**Task:**
In the entries below, how many lines hold the string "text"? Give only the number.

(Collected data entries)
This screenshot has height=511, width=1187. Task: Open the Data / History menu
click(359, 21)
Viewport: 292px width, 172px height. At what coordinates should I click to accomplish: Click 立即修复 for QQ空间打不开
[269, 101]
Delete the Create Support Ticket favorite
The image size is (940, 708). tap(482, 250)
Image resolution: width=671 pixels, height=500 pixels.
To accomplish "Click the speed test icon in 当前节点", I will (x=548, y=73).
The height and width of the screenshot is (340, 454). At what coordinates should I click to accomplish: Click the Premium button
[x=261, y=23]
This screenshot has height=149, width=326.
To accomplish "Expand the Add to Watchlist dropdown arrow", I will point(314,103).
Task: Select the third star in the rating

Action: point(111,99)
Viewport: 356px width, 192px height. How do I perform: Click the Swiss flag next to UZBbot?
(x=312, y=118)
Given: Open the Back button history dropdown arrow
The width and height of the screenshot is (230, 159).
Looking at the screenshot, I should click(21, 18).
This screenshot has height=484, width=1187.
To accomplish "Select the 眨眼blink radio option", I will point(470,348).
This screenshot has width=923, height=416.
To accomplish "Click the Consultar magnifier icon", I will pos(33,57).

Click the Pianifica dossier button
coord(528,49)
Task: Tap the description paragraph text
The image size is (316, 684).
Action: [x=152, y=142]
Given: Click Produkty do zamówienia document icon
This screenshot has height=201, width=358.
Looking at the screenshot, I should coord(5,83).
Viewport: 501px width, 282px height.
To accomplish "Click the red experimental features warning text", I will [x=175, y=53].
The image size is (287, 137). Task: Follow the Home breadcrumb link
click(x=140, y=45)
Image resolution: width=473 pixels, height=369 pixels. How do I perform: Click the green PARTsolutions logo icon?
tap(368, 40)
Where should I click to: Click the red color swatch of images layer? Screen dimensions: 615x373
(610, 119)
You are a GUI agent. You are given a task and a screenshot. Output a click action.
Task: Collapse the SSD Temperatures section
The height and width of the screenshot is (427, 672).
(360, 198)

**Written answer:**
2